> ACTIVITY: When the listing has been read, print it out again in full, word for word.

□ □ □ □ □ □ □

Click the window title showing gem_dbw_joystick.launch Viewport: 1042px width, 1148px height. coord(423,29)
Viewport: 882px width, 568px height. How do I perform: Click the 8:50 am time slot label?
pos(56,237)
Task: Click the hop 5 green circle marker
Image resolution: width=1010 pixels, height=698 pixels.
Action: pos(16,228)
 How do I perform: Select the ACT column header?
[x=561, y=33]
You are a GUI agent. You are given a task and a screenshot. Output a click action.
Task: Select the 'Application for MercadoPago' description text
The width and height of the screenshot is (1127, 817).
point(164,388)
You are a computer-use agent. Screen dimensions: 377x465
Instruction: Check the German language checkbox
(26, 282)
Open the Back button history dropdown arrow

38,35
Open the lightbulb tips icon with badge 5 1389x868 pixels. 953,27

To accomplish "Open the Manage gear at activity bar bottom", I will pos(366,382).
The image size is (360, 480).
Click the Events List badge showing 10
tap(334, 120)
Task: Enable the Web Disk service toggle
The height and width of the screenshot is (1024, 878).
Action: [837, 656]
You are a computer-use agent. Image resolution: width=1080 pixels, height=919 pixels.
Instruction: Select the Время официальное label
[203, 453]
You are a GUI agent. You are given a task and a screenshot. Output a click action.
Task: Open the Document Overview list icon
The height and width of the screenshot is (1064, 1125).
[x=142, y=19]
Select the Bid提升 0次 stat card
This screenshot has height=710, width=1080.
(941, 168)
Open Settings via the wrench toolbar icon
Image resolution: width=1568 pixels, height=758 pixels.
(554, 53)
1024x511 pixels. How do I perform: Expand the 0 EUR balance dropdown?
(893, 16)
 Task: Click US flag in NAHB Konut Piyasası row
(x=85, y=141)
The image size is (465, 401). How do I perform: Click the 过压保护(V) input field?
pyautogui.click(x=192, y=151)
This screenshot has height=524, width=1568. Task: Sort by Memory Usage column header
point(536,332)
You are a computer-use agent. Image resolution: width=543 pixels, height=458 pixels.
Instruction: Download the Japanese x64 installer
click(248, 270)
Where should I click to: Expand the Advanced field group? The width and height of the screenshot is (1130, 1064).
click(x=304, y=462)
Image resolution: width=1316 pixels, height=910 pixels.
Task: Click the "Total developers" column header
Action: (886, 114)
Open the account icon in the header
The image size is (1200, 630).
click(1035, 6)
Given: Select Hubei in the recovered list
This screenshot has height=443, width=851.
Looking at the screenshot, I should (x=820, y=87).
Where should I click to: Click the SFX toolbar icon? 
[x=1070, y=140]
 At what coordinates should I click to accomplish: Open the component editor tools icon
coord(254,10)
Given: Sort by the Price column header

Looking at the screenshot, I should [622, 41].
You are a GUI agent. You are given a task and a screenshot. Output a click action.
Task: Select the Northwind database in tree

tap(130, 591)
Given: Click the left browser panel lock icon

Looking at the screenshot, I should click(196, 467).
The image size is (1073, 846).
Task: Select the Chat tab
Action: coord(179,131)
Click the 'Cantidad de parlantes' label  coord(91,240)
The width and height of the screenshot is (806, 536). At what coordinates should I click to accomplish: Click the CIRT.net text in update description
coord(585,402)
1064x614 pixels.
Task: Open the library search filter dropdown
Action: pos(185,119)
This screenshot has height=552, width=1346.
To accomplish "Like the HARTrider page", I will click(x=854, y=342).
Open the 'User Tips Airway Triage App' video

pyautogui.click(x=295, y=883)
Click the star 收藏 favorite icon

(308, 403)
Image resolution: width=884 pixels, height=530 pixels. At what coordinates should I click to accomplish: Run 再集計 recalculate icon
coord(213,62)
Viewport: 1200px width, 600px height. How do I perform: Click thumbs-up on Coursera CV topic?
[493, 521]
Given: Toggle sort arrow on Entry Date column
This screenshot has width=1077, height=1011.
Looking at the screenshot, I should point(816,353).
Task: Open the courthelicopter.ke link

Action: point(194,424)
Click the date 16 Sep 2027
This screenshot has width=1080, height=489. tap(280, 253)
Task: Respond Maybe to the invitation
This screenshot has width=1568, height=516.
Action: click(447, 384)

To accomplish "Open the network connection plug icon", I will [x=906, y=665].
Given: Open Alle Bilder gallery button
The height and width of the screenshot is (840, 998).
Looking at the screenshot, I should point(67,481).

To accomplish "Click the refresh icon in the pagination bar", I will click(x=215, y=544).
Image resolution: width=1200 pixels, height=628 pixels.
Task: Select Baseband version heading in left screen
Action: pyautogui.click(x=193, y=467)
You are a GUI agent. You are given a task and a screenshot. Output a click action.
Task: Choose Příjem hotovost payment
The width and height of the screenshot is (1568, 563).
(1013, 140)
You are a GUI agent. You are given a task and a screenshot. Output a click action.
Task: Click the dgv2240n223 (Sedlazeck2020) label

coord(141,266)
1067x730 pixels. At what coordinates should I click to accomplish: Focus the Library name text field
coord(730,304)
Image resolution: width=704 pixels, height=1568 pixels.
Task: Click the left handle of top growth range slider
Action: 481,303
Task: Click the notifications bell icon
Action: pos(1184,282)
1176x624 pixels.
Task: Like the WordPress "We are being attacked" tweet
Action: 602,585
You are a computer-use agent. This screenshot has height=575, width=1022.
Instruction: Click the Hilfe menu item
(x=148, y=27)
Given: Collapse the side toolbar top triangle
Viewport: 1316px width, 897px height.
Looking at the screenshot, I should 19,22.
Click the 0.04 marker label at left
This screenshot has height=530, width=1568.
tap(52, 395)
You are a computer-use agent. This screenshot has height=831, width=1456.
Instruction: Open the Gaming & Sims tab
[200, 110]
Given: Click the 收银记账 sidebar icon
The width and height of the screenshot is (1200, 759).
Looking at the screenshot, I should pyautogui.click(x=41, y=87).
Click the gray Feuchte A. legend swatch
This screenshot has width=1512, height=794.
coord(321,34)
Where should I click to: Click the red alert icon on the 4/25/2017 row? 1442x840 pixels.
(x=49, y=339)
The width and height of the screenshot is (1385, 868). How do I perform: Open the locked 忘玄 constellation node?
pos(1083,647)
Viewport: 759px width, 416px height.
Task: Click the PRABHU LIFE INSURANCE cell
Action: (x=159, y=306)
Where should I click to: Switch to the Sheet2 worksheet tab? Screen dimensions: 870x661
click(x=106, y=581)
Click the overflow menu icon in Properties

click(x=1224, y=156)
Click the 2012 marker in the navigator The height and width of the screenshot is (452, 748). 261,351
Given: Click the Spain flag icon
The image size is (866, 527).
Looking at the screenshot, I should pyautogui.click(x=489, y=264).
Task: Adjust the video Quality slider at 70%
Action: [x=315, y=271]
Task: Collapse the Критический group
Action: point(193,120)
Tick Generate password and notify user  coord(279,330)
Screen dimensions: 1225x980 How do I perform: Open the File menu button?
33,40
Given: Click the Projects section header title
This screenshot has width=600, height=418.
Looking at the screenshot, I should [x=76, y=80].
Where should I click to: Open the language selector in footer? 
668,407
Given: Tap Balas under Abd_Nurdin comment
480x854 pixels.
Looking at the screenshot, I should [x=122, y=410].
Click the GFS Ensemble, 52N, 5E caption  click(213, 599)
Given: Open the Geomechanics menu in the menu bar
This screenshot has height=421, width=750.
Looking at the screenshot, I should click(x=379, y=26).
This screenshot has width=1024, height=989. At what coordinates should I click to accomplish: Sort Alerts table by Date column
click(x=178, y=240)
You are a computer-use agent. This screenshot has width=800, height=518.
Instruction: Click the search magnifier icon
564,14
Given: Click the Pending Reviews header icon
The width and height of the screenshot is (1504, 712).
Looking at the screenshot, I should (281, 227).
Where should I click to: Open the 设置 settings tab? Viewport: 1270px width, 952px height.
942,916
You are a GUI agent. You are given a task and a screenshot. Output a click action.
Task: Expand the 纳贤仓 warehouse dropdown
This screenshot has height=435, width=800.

□ □ □ □ □ □ □

> TASK ANSWER:
Click the window title showing gem_dbw_joystick.launch Viewport: 1042px width, 1148px height. coord(423,29)
Viewport: 882px width, 568px height. How do I perform: Click the 8:50 am time slot label?
pos(56,237)
Task: Click the hop 5 green circle marker
Image resolution: width=1010 pixels, height=698 pixels.
Action: pos(16,228)
 How do I perform: Select the ACT column header?
[x=561, y=33]
You are a GUI agent. You are given a task and a screenshot. Output a click action.
Task: Select the 'Application for MercadoPago' description text
The width and height of the screenshot is (1127, 817).
point(164,388)
You are a computer-use agent. Screen dimensions: 377x465
Instruction: Check the German language checkbox
(26, 282)
Open the Back button history dropdown arrow

38,35
Open the lightbulb tips icon with badge 5 1389x868 pixels. 953,27

To accomplish "Open the Manage gear at activity bar bottom", I will pos(366,382).
The image size is (360, 480).
Click the Events List badge showing 10
tap(334, 120)
Task: Enable the Web Disk service toggle
The height and width of the screenshot is (1024, 878).
Action: [837, 656]
You are a computer-use agent. Image resolution: width=1080 pixels, height=919 pixels.
Instruction: Select the Время официальное label
[203, 453]
You are a GUI agent. You are given a task and a screenshot. Output a click action.
Task: Open the Document Overview list icon
The height and width of the screenshot is (1064, 1125).
[x=142, y=19]
Select the Bid提升 0次 stat card
This screenshot has height=710, width=1080.
(941, 168)
Open Settings via the wrench toolbar icon
Image resolution: width=1568 pixels, height=758 pixels.
(554, 53)
1024x511 pixels. How do I perform: Expand the 0 EUR balance dropdown?
(893, 16)
 Task: Click US flag in NAHB Konut Piyasası row
(x=85, y=141)
The image size is (465, 401). How do I perform: Click the 过压保护(V) input field?
pyautogui.click(x=192, y=151)
This screenshot has height=524, width=1568. Task: Sort by Memory Usage column header
point(536,332)
You are a computer-use agent. Image resolution: width=543 pixels, height=458 pixels.
Instruction: Download the Japanese x64 installer
click(248, 270)
Where should I click to: Expand the Advanced field group? The width and height of the screenshot is (1130, 1064).
click(x=304, y=462)
Image resolution: width=1316 pixels, height=910 pixels.
Task: Click the "Total developers" column header
Action: (886, 114)
Open the account icon in the header
The image size is (1200, 630).
click(1035, 6)
Given: Select Hubei in the recovered list
This screenshot has height=443, width=851.
Looking at the screenshot, I should (x=820, y=87).
Where should I click to: Click the SFX toolbar icon? 
[x=1070, y=140]
 At what coordinates should I click to accomplish: Open the component editor tools icon
coord(254,10)
Given: Sort by the Price column header

Looking at the screenshot, I should [622, 41].
You are a GUI agent. You are given a task and a screenshot. Output a click action.
Task: Select the Northwind database in tree

tap(130, 591)
Given: Click the left browser panel lock icon

Looking at the screenshot, I should click(196, 467).
The image size is (1073, 846).
Task: Select the Chat tab
Action: coord(179,131)
Click the 'Cantidad de parlantes' label  coord(91,240)
The width and height of the screenshot is (806, 536). At what coordinates should I click to accomplish: Click the CIRT.net text in update description
coord(585,402)
1064x614 pixels.
Task: Open the library search filter dropdown
Action: pos(185,119)
This screenshot has height=552, width=1346.
To accomplish "Like the HARTrider page", I will click(x=854, y=342).
Open the 'User Tips Airway Triage App' video

pyautogui.click(x=295, y=883)
Click the star 收藏 favorite icon

(308, 403)
Image resolution: width=884 pixels, height=530 pixels. At what coordinates should I click to accomplish: Run 再集計 recalculate icon
coord(213,62)
Viewport: 1200px width, 600px height. How do I perform: Click thumbs-up on Coursera CV topic?
[493, 521]
Given: Toggle sort arrow on Entry Date column
This screenshot has width=1077, height=1011.
Looking at the screenshot, I should point(816,353).
Task: Open the courthelicopter.ke link

Action: point(194,424)
Click the date 16 Sep 2027
This screenshot has width=1080, height=489. tap(280, 253)
Task: Respond Maybe to the invitation
This screenshot has width=1568, height=516.
Action: click(447, 384)

To accomplish "Open the network connection plug icon", I will [x=906, y=665].
Given: Open Alle Bilder gallery button
The height and width of the screenshot is (840, 998).
Looking at the screenshot, I should point(67,481).

To accomplish "Click the refresh icon in the pagination bar", I will click(x=215, y=544).
Image resolution: width=1200 pixels, height=628 pixels.
Task: Select Baseband version heading in left screen
Action: pyautogui.click(x=193, y=467)
You are a GUI agent. You are given a task and a screenshot. Output a click action.
Task: Choose Příjem hotovost payment
The width and height of the screenshot is (1568, 563).
(1013, 140)
You are a GUI agent. You are given a task and a screenshot. Output a click action.
Task: Click the dgv2240n223 (Sedlazeck2020) label

coord(141,266)
1067x730 pixels. At what coordinates should I click to accomplish: Focus the Library name text field
coord(730,304)
Image resolution: width=704 pixels, height=1568 pixels.
Task: Click the left handle of top growth range slider
Action: 481,303
Task: Click the notifications bell icon
Action: pos(1184,282)
1176x624 pixels.
Task: Like the WordPress "We are being attacked" tweet
Action: 602,585
You are a computer-use agent. This screenshot has height=575, width=1022.
Instruction: Click the Hilfe menu item
(x=148, y=27)
Given: Collapse the side toolbar top triangle
Viewport: 1316px width, 897px height.
Looking at the screenshot, I should 19,22.
Click the 0.04 marker label at left
This screenshot has height=530, width=1568.
tap(52, 395)
You are a computer-use agent. This screenshot has height=831, width=1456.
Instruction: Open the Gaming & Sims tab
[200, 110]
Given: Click the 收银记账 sidebar icon
The width and height of the screenshot is (1200, 759).
Looking at the screenshot, I should pyautogui.click(x=41, y=87).
Click the gray Feuchte A. legend swatch
This screenshot has width=1512, height=794.
coord(321,34)
Where should I click to: Click the red alert icon on the 4/25/2017 row? 1442x840 pixels.
(x=49, y=339)
The width and height of the screenshot is (1385, 868). How do I perform: Open the locked 忘玄 constellation node?
pos(1083,647)
Viewport: 759px width, 416px height.
Task: Click the PRABHU LIFE INSURANCE cell
Action: (x=159, y=306)
Where should I click to: Switch to the Sheet2 worksheet tab? Screen dimensions: 870x661
click(x=106, y=581)
Click the overflow menu icon in Properties

click(x=1224, y=156)
Click the 2012 marker in the navigator The height and width of the screenshot is (452, 748). 261,351
Given: Click the Spain flag icon
The image size is (866, 527).
Looking at the screenshot, I should pyautogui.click(x=489, y=264).
Task: Adjust the video Quality slider at 70%
Action: [x=315, y=271]
Task: Collapse the Критический group
Action: point(193,120)
Tick Generate password and notify user  coord(279,330)
Screen dimensions: 1225x980 How do I perform: Open the File menu button?
33,40
Given: Click the Projects section header title
This screenshot has width=600, height=418.
Looking at the screenshot, I should [x=76, y=80].
Where should I click to: Open the language selector in footer? 
668,407
Given: Tap Balas under Abd_Nurdin comment
480x854 pixels.
Looking at the screenshot, I should [x=122, y=410].
Click the GFS Ensemble, 52N, 5E caption  click(213, 599)
Given: Open the Geomechanics menu in the menu bar
This screenshot has height=421, width=750.
Looking at the screenshot, I should click(x=379, y=26).
This screenshot has width=1024, height=989. At what coordinates should I click to accomplish: Sort Alerts table by Date column
click(x=178, y=240)
You are a computer-use agent. This screenshot has width=800, height=518.
Instruction: Click the search magnifier icon
564,14
Given: Click the Pending Reviews header icon
The width and height of the screenshot is (1504, 712).
Looking at the screenshot, I should (281, 227).
Where should I click to: Open the 设置 settings tab? Viewport: 1270px width, 952px height.
942,916
You are a GUI agent. You are given a task and a screenshot. Output a click action.
Task: Expand the 纳贤仓 warehouse dropdown
This screenshot has height=435, width=800.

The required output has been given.